In 1857 John Forbes Hardy, with his wife Rosalina, left Hampstead and settled in the seaside town of Worthing on the south coast of Sussex. His parents also relocated to Worthing for their retirement. The Hardy family were familiar with the town as they first visited the Worthing area when John was a boy of about ten or eleven years old (7). At Worthing, in the 1861 census, Joseph and Mary Hardy were living at 24 Warwick Street, and the home of John and Rosalina (Rose) Hardy was 2 Marlborough Terrace. This was the last census for both Joseph and Mary. Joseph Hardy, aged 74, was buried on 16 May 1863 at St Mary’s Church, Broadwater in Worthing; the death of Mary Clarke Hardy, aged 78, was registered in the Worthing district in 1868 (8). For John Forbes Hardy, the surroundings of his home locales of Hampstead and Sussex provided inspiration for his paintings and, on his travels, he painted scenes of ‘Wales, the moors and dales of Yorkshire, and the Pyrenees’ (9). Examples of his work, found at online auction databases, include ‘Town Scene on the Rhine’, ‘On an Italian Lake’, ‘In the South of Italy’, ‘Edinburgh Castle’, and ‘Windsor Castle’ (10). The edition of The Examiner on 16 June 1877 published a notice of a current display at the ‘Autotype Fine Art Gallery’, located at 36 Rathbone Place in the Fitzrovia district of London (11). The specialty of this art gallery was an innovative method of photographic reproduction (12). Included in the sale were ‘twenty-nine studies of John Forbes Hardy, at 7s. 6d. each.’ The artwork of Hardy may have had some popular appeal at the time. Also in the sale was ‘Romeo and Juliet, by Ford Madox Brown, 21s.’ John Forbes Hardy, aged 90, died in December 1906; he was buried in Heene Cemetery, Worthing, West Sussex (13).

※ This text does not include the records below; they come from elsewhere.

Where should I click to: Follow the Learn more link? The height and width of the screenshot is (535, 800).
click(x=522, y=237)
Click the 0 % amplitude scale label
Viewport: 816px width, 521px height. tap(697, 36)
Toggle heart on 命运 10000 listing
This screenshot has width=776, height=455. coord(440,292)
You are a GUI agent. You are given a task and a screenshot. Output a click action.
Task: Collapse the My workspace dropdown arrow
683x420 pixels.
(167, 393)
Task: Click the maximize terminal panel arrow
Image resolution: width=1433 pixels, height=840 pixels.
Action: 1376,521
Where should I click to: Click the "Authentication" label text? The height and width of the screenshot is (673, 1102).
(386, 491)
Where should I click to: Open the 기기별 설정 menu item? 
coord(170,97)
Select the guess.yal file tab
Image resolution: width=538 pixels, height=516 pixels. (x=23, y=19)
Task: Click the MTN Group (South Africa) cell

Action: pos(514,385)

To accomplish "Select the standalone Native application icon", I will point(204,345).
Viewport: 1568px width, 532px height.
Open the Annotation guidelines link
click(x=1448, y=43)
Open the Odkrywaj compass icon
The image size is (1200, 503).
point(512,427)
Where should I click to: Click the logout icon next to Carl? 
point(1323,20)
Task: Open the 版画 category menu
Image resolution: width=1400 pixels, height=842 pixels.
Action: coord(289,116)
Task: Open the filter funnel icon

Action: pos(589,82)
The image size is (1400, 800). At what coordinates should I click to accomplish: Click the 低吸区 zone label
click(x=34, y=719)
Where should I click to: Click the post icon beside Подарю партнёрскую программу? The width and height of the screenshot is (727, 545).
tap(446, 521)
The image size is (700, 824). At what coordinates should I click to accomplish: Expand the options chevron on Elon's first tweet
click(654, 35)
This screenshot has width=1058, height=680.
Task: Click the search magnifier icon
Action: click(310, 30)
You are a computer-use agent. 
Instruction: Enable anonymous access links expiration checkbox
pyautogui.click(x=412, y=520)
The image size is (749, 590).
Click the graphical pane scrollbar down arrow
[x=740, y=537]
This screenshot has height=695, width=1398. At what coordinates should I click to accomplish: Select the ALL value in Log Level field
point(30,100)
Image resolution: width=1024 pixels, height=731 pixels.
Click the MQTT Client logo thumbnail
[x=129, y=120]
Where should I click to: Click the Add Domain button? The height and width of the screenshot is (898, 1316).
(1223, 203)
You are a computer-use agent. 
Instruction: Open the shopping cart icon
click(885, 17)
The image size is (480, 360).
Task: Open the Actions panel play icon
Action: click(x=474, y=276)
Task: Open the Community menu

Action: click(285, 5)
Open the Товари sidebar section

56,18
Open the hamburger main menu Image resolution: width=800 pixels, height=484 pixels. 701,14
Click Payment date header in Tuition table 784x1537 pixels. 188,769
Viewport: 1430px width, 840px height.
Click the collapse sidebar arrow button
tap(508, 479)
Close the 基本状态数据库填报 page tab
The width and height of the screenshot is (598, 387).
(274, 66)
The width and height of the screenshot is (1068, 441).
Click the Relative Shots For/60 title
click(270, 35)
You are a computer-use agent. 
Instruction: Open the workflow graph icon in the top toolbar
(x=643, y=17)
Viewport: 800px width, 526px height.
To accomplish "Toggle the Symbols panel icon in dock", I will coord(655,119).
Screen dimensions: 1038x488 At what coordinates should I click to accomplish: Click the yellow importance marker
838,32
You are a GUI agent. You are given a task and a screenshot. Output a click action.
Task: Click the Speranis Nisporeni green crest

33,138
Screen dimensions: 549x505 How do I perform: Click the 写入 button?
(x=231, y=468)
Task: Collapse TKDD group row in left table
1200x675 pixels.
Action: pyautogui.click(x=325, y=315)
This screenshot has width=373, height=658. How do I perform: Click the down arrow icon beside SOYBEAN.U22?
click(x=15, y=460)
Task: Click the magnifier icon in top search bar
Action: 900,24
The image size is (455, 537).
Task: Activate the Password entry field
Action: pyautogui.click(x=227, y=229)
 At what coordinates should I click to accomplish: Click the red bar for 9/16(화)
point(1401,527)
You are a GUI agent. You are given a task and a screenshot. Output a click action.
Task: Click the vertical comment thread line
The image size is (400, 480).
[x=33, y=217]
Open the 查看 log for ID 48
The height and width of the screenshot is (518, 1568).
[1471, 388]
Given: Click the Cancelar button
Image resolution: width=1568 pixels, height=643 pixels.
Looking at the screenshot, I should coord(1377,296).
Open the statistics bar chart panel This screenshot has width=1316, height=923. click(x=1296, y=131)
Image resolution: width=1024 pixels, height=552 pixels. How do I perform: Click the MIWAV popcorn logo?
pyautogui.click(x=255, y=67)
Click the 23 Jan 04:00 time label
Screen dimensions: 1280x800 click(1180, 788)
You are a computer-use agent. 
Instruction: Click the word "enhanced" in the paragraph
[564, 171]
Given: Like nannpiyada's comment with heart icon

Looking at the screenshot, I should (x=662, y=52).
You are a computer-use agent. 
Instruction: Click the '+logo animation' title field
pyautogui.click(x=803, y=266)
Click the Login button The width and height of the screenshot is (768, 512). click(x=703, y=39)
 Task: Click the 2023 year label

General ReferencesDatabases, with browsable document images, hosted by Ancestry online:
Biographical Notes for John Forbes Hardy:
Notes(1) Hardy family history was recorded in a document listed for sale online at Abebooks (viewed April 2021); described as a ‘hand painted illuminated frontispiece leaf with genealogy from family bible’.
John Forbes Hardy, was baptised on 27 November 1816 at the church of St John-at-Hampstead (his middle name, Forbes, was the maiden name of his maternal grandmother). (2) ‘Hampstead’ in Edward Walford, Old and New London: Volume 5, London, 1878, pp. 438–449 (accessed at British History Online ). (3) The will of Mary Ann Southard, widow of Kensington, London, was probated on 2 January 1826 (PCC Will, National Archives). In the will she stated: ‘I give and bequeath unto each of my grandchildren living at my decease . . . . the sum of one thousand pounds’ on attaining the age of twenty one years. (4) Obituary notice for John Forbes Hardy, Worthing Gazette, 12 December 1906. (5)
John
Constable , Tate online, comments on the
artist and his time in Hampstead at Albion Cottage.
Another description of John Constable in Hampstead is at
HampsteadHeath.net .
(6) ‘Work’, painting by Ford Madox Brown , from Wikipedia. (7) Obituary notice for John Forbes Hardy, Worthing Gazette, 12 December 1906. (8) FreeREG online database and General Register Office (GRO) online death indexes. (9) Obituary notice for John Forbes Hardy, Worthing Gazette, 12 December 1906. (10) Invaluable online auction database. (11) The British Newspaper Archive accessed at FindMyPast. (12) A brief company history of the Autotype Company , British Museum website. (13) A photograph of the memorial gravestone of John Forbes Hardy is at the Find-A-Grave website.